Ieri sera il presidente dell’Assemblea Costituente, Mustapha Ben Jaafar, ha annunciato la sospensione delle attività che riprenderanno solo quando governo e opposizioni apriranno un negoziato: “Assumo le mie responsabilità in qualità di presidente dell’ANC e ne sospendo il lavoro fino all’avvio di un dialogo, al servizio della Tunisia”, ha detto ieri in un messaggio televisivo Ben Jaafar, membro del partito Ettakatol, che partecipa alla coalizione di maggioranza. Una decisione derivante dalla nuova ondata di proteste (e della conseguente repressione delle forze di sicurezza) seguita all’assassinio del leader di sinistra Mohammed Brahmi, ucciso di fronte alla sua abitazione a cinque mesi dall’omicidio di Chokri Belaid.

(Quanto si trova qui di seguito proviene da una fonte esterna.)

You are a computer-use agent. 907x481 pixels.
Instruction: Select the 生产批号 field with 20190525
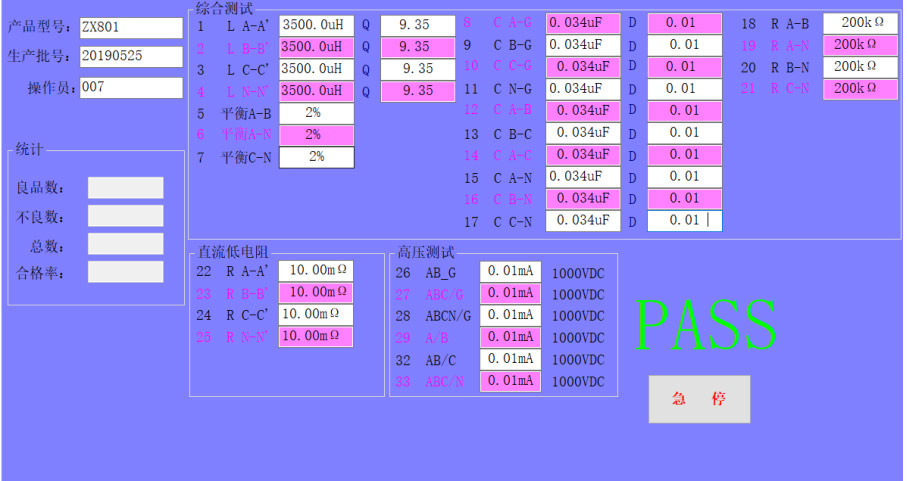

Una crisi che il governo guidato dal partito islamista Ennhada è stato incapace di gestire, provocando manifestazioni di massa nel Paese. L’ultima ieri sera, quando 40mila persone (100mila secondo gli organizzatori) sono scese per le strade della capitale, Tunisi.

L’Assemblea Costituente è stata eletta nell’ottobre del 2011, ma da allora governo e opposizioni si sono spaccate sulla carta costituzionale e la legge elettorale che avrebbero dovuto uscire dall’ANC e condurre a nuove elezioni. Spaccature che hanno provocato un ritardo di otto mesi: la Costituzione avrebbe dovuto essere approvata lo scorso dicembre. Immediata la reazione di Ennahda: uno dei leader, Nejib Mrad, ha definito la decisione di Ben Jaafar un “colpo di Stato inaccettabile”, mentre il leader del partito Ghannouchi, da tempo target delle proteste, ha detto che l’esecutivo non si dimetterà su pressione della piazza. “Ci sono richieste eccessive che vogliono la caduta di un governo eletto. Nei regimi democratici, le proteste non cambiano i governi, solo i regimi dittatoriali crollano per una manifestazione”.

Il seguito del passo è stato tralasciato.